(Beginning of Extract to read)

Thanks for the response, did you just barely miss the time? I'm looking forward to the debate, it gives me a good chance to do more research into this because I probably would not as much time has passed and as much as we have going on aside from that.
So, you're arguing that condemnation is outcome based and unfair, but there are specific, measurable facts behind that condemnation.
First, aid restriction has been measured and documented. UN reporting shows aid far below survival needs. In one period, about 1,210 trucks entered over two weeks when roughly 8,400 were needed, around 14%. That is not just “war is messy"...that's a measurable violation relative to basic humanitarian requirements (UN OCHA; UN Human Rights Office reporting).
Second, there are documented humanitarian consequences. UN backed assessments report famine risk and severe malnutrition, including deaths linked to lack of food and medical access (UN OCHA situation reports; IPC famine assessments).
Third, there are pattern based incidents tied to aid access itself, not targeting decisions. Reports indicate hundreds to over a thousand civilians killed while attempting to access food distribution points, with UN officials reporting that civilians are being forced to choose between starvation and risking death to obtain aid (UN Human Rights Office statements).
Fourth, the scale of harm is truly staggering. Estimates place the death toll in Gaza in the range of roughly 70,000 to over 75,000. UN agencies rely on Gaza Health Ministry figures as the best available data while noting they are provisional and likely incomplete, meaning the true number may be higher (UN OCHA reporting framework).
Fifth, this is being treated as policy level conduct, not isolated battlefield errors. UN officials have stated the humanitarian crisis is linked to systemic restrictions on aid and essential goods, which is evaluated under international law independently of proportionality in strikes (UN Human Rights Office briefings).
So your argument that condemnation is based on outcomes seems questionable. These are quantified shortages, documented conditions, and repeated institutional findings. That is a factual basis for condemnation.
Even if we move into your proportionality framework, it still does not resolve in your favor. Proportionality is not simply that civilian harm occurs. It is whether the expected harm is excessive relative to concrete military advantage. When large-scale destruction, sustained high civilian harm, and repeated patterns are present, it is reasonable to question whether that threshold has been crossed. At minimum, that makes condemnation contestable, not unfair.
What level of civilian harm relative to military gain would you consider excessive, and how do you know that threshold has not been crossed here?
The war in Gaza represents one of the most tragic and complex conflicts in recent Middle Eastern history, producing significant human suffering on all sides.
This debate does not aim to deny the humanitarian consequences of the conflict, but rather to examine whether international condemnation toward Israel has been applied fairly within the framework of international law and self-defense.
Following a large-scale terrorist attack against Israeli civilians, Israel initiated military operations in Gaza claiming the right to self-defense, a principle recognized under international law. In asymmetric warfare, particularly when armed groups operate within densely populated civilian areas, military responses inevitably create severe risks for civilian populations.
The central question, therefore, is not whether civilian casualties are tragic, but whether responsibility has been attributed in a balanced manner that considers both the initiating attack and the strategic realities of urban warfare.
This debate will argue that Israel has often been judged primarily by outcomes rather than by the legal and strategic context in which its actions occurred.

(End of Extract to read)
(Beginning of Material provided)

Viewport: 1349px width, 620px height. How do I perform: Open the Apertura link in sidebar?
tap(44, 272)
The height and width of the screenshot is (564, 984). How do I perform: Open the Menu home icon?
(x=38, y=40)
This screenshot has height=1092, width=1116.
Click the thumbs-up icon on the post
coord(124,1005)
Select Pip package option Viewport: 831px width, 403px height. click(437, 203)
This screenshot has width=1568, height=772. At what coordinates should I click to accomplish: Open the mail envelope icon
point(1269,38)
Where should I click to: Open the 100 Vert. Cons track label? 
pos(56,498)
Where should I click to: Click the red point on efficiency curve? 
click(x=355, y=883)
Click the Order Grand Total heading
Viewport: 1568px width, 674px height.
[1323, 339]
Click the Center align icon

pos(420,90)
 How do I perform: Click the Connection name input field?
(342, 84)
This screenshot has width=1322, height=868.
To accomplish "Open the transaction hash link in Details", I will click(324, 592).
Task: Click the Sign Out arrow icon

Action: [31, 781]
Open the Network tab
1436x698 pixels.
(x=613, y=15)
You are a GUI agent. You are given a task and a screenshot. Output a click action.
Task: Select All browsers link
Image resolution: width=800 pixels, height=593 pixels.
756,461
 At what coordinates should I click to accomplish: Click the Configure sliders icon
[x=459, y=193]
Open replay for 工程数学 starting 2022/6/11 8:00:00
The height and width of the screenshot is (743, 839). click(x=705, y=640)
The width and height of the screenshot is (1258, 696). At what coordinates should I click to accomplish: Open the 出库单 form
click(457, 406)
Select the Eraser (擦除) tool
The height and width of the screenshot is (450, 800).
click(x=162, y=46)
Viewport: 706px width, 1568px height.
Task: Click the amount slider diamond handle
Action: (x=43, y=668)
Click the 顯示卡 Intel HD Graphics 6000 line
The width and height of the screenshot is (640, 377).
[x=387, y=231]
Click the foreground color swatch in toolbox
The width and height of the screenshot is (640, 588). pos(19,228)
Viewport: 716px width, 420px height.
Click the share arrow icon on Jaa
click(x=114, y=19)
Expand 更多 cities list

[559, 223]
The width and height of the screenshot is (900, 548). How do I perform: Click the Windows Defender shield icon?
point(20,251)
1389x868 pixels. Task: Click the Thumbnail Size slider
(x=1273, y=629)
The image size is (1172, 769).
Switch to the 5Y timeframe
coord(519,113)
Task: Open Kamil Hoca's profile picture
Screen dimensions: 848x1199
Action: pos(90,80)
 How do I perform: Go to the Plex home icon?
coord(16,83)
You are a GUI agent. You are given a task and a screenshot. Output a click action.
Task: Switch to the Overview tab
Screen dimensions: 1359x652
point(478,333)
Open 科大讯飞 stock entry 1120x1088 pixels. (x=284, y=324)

(End of Material provided)

Set of tasks:
(1) The Gaza debate text gives five numbered points, from "First" through "Fifth." Quote the opening sentence of each point.
(2) Please retype the part of the Gaza debate text between "Second, there are" and "IPC famine assessments).", inclusive.

Written answers:
(1)
1. First, aid restriction has been measured and documented.
2. Second, there are documented humanitarian consequences.
3. Third, there are pattern based incidents tied to aid access itself, not targeting decisions.
4. Fourth, the scale of harm is truly staggering.
5. Fifth, this is being treated as policy level conduct, not isolated battlefield errors.

(2)
Second, there are documented humanitarian consequences. UN backed assessments report famine risk and severe malnutrition, including deaths linked to lack of food and medical access (UN OCHA situation reports; IPC famine assessments).